Summary judgment is also precluded by the parties' unresolved factual dispute about the extent of Boston Valet's role and the scope of its contractual obligations for the fall festival. Although the record reveals that Boston Valet provided a proposal to Gross for parking attendant services, Gross recommended to LStar that it hire Boston Valet, and LStar hired Boston Valet, neither the proposal nor the contract is included in the record, and there was no testimony as to the terms of those agreements. LStar maintains that Boston Valet had a contractual duty to assist attendees exiting the parking lot and thus had a duty to prevent attendees from driving intoxicated. Gross asserts that "Boston Valet's scope of services did not include assisting each and every Fall Festival attendee as they exited a parking spot or parking lot at the property." Without knowing what Boston Valet contracted to do, and what role, if any, Gross played in that contractual relationship, her potential liability for any claimed negligence on the part of Boston Valet remains a disputed issue of material fact. See Correa v. Schoeck, 479 Mass. 686, 693 (2018), and cases cited (to prevail in wrongful death suit, plaintiff must prove defendant was negligent and duty is element of negligence). The existence of disputed issues of material fact precluded the entry of summary judgment. Therefore, we vacate the entry of summary judgment in favor of Gross on LStar's indemnification and contribution claims, and remand to the Superior Court for further proceedings consistent with this memorandum and order.

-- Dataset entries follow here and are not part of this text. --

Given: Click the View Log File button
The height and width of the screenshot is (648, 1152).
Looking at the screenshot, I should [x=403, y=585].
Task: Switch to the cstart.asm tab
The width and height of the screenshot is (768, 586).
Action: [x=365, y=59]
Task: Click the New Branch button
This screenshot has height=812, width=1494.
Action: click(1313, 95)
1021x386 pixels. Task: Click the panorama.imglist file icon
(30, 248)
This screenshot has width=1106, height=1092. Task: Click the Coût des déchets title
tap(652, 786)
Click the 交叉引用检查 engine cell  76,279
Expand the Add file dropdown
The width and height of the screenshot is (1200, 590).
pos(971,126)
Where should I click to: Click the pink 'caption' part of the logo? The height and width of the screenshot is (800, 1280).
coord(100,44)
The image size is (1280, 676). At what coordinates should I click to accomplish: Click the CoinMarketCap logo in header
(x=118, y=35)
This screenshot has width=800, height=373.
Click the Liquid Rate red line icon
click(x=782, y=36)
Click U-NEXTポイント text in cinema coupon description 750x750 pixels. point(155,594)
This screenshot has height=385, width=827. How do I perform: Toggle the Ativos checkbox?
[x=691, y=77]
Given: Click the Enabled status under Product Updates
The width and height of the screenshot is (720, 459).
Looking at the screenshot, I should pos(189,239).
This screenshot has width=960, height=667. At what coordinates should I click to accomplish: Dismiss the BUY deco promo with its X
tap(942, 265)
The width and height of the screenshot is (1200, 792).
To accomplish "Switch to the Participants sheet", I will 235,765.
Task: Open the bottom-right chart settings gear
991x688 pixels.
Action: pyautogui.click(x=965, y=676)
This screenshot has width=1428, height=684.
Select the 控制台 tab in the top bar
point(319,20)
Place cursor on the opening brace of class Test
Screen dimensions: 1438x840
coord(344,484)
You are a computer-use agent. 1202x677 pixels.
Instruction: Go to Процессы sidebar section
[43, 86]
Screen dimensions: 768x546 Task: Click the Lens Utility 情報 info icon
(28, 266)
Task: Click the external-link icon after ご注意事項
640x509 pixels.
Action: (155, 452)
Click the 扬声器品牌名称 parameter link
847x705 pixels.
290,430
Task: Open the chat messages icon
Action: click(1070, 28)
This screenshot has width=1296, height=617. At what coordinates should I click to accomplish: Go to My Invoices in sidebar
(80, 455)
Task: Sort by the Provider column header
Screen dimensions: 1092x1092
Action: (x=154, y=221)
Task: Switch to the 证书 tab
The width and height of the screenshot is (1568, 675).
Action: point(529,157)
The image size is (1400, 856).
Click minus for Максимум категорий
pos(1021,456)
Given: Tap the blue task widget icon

The judge noted, in his summary judgment ruling, that there was no information in the record of the "applicable standard of care in the traffic or parking industry" about the measures Gross or Boston Valet should have taken to prevent the fatal accident. This absence results from the procedural posture of this third- party lawsuit; such information would reasonably be expected to come from Michelle, who is not a party to LStar's third-party suit. We would not expect LStar to present evidence or argument about the negligence of those who organized the event (some of whom may fall within the scope of Gross's contractual indemnity) when such evidence could have exposed LStar to liability in the underlying action.
So ordered.
Green, C.J., Singh &Hershfang, JJ.
The panelists are listed in order of seniority.